LiKao
LiKao

Reputation: 10658

How to get make to correctly create dependencies when generated headers are involved

I am trying to get make to automatically build some generated headers and then create the depency (.d) files automatically. However I am not sure how to get make to do both targets correctly and in the right order.

Here is what I have so far:

all: test

test: test.o
    g++ test.o -o test

test.o: test.cc test.d external-headers
    g++ test.cc -c -o test.o

test.d: test.cc external-headers
    g++ -MM -MT $@ $< -o $@

external/some_header.hh:
    mkdir -p external
    touch external/some_header.hh

.PHONY: external-headers

-include test.d

external-headers: external/some_header.hh

Looking at the dependencies this looks correct, because I have to make the external header before I can create any .d file.
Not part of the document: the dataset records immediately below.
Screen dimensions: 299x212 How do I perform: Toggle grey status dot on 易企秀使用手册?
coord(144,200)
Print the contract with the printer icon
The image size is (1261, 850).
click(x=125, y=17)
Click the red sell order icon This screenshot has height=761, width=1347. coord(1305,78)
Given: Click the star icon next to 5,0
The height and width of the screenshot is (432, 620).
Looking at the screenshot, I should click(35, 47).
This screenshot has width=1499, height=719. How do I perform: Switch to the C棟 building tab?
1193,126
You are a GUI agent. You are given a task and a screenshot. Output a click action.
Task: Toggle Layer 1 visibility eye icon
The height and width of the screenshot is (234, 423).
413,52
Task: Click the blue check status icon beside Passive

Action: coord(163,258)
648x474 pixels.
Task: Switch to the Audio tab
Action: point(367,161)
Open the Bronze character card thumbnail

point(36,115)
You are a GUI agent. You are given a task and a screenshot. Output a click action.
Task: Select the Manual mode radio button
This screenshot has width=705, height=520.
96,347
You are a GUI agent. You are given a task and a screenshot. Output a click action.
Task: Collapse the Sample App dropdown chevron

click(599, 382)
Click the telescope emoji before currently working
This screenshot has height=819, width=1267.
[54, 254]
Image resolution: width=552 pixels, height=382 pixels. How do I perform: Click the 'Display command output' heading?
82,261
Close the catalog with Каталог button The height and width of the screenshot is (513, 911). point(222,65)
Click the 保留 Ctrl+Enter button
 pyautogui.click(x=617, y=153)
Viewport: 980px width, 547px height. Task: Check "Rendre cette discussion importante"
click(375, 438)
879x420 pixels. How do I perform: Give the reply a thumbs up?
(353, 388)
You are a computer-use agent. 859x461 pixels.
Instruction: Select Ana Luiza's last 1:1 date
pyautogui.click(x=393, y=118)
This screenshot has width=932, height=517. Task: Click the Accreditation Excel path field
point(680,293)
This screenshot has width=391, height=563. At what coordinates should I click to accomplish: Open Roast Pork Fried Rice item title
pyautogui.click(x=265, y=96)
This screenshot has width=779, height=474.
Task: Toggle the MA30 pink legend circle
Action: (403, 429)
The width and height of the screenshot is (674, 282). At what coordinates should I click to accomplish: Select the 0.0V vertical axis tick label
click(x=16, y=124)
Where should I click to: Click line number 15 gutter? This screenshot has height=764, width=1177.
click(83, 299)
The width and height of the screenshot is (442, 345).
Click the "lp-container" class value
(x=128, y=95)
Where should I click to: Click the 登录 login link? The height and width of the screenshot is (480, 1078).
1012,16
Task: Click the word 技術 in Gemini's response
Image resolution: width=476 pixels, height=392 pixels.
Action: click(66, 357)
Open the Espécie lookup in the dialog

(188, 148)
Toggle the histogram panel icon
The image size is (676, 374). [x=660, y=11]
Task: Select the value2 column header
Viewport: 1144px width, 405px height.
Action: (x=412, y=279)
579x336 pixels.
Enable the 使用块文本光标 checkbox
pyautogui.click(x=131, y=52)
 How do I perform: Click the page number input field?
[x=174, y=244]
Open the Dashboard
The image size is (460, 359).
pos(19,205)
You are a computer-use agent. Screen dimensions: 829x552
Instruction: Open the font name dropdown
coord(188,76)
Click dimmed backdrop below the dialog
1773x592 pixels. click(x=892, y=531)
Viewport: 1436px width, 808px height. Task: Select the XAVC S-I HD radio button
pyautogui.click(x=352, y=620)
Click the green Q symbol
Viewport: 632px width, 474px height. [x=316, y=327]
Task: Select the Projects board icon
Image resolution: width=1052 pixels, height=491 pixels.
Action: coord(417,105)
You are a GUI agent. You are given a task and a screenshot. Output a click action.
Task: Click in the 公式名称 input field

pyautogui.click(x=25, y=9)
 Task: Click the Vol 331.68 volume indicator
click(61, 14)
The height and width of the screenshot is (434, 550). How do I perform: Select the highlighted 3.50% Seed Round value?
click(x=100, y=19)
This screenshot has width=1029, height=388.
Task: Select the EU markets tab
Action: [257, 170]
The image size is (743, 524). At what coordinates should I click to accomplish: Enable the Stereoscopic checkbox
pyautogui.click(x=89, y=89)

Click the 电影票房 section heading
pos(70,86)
Also if the external-headers are missing they will have to be regenerated. However this small Makefile causes GNU make to go into an endless loop. I used the debugging option, to find out, why it does this.

What I could see was, that make keeps restarting itself each time it recreates any included file. This is ok and what I would expect. However upon each restart, it recreates the external-headers target because it is phony. However although it does not have to create anything in the subsequent targets, this means a dependent target for the inclues has been rebuilt since the last invocation, so it rebuilds it's includes and then restarts.

Is there a good solution to this problem? The simplest idea I had was to make the .d files dependent on the header external/some_header.hh directly and skip the target in between. When tested this works fine. However in the real situation, i have a whole bunch of generated headers, and I want to easily be able to rebuild all of them at once.

Another Idea I had, was to add a file somewhere which is actually called external-headers and touch this file each time this target is called. This way make could store when it last rebuilt the target and actually notice it won't have to do anything.

Is there a better way to handle something like this?

Upvotes: 2

Views: 250

Answers (1)

vonbrand
vonbrand

Reputation: 11791

The kludge around this is to generate the file as file.tmp, and replace file with file.tmp if they differ. That way make doesn't see a new file, and doesn't restart everything. Look at the Makefiles autotools creates with the ./configure dance, it uses that extensively.